Dalam audiensi tersebut, fokus utama pembahasan adalah upaya penguatan gerakan kebersihan sungai di seluruh Indonesia. Selain itu, dibahas pula percepatan penanganan sampah plastik secara terintegrasi.
Sam Bencheghib, salah satu Co-founder Sungai Watch, menjelaskan bahwa dalam pertemuan itu pihaknya mendiskusikan potensi perluasan operasi Sungai Watch ke berbagai wilayah di Indonesia. Saat ini, Sungai Watch telah beroperasi di Bali, Banyuwangi, dan Sidoarjo.
“Kami ingin expand ke Jawa Tengah dan Jawa Barat, dan beliau (Wapres Gibran) sangat mengapresiasi serta menyatakan kesediaan untuk membantu,” ujar Sam Bencheghib.

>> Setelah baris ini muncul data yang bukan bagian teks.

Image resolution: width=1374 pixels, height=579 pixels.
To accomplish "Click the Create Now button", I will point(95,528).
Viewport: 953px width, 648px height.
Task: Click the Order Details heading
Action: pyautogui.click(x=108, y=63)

Diskusi juga menyentuh pentingnya kolaborasi dalam penanganan sampah sungai. Keterlibatan pemerintah, komunitas, dan masyarakat luas menjadi elemen krusial dalam upaya ini.
Langkah ini sejalan dengan perhatian Presiden RI Prabowo Subianto terhadap isu sampah. Pemerintah pusat berupaya mempercepat penanganan persoalan sampah di berbagai daerah secara terpadu.
Wakil Presiden Gibran Rakabuming Raka menyambut baik berbagai inisiatif yang telah dijalankan oleh Sungai Watch. Aksi-aksi tersebut dinilai efektif dalam menjaga kebersihan sungai sekaligus meningkatkan kesadaran publik, terutama generasi muda, mengenai isu pencemaran plastik.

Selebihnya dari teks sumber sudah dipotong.